No semanário Sol de hoje são publicadas duas notícias sobre a Parque Escolar que, assim que estiverem online, colocarei aqui. Na primeira “Arquitectos contra a Parque Escolar” apresentam-se vários factos e algumas declarações minhas que estão em conformidade com o que tenho vindo a denunciar aqui no 5dias.
No que diz respeito à segunda notícia intitulada “Bolo mal dividido” solicitei que fosse publicada a seguinte nota:
Exmos. Srs.
No que diz respeito à notícia intitulada “Bolo mal dividido”, publicada no Sol “Economia & Negócios” de dia 5 de Março, são-me atribuídas declarações e, sobretudo, acusações a colegas de profissão que não fiz e que solicito que sejam corrigidas.
Se é certo que, nas longas conversas que tive com o jornalista, constatei uma extraordinária presença de docentes universitários da Faculdade de Arquitectura da Universidade do Porto e do Departamento de Arquitectura do Instituto Superior Técnico nos gabinetes de arquitectura escolhidos, no texto, são-me atribuídas declarações sobre “amizades” que desconheço.
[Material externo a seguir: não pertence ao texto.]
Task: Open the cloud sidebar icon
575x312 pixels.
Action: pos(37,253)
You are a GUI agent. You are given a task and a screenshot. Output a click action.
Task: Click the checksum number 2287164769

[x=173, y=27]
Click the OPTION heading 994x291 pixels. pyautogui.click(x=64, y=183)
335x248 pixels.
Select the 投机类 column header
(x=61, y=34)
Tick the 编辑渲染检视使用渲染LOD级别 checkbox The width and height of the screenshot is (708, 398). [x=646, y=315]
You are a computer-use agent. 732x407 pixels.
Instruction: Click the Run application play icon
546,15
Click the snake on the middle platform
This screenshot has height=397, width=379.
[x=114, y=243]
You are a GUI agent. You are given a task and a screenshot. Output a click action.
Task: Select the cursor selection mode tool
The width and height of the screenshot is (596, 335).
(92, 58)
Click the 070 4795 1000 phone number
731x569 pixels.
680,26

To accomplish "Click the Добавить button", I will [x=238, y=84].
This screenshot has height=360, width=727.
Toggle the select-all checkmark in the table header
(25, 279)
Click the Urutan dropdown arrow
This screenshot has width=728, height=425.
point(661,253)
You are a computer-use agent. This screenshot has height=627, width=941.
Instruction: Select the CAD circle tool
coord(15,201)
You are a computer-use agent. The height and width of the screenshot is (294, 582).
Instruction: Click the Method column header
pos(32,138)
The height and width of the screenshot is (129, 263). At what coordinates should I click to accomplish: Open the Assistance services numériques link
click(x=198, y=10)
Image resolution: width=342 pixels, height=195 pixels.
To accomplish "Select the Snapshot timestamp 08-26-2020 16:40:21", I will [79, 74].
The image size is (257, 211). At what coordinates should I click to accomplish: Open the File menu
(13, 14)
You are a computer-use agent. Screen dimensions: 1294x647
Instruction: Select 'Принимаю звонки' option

Em todas as declarações públicas que tenho feito sobre esta matéria tenho sempre tentado não fulanizar a questão, até porque considero que o principal problema não está no adjudicatário mas sim na entidade adjudicante, Parque Escolar, que escolhe os gabinetes que convida sem critérios claros e públicos. Conforme já declarei inúmeras vezes, parece-me que a questão central que move esta petição se prende com a exigência que o Estado, neste caso a Parque Escolar, passe a decidir contratar mediante projectos concretos (através de concursos públicos abertos), e não, designando empresas por livre arbítrio de um ou outro conselho de administração.
Só assim ultrapassaremos o clima de desconfiança instalado e garantiremos que o interesse público seja salvaguardado. Só assim serão escolhidos os melhores projectos.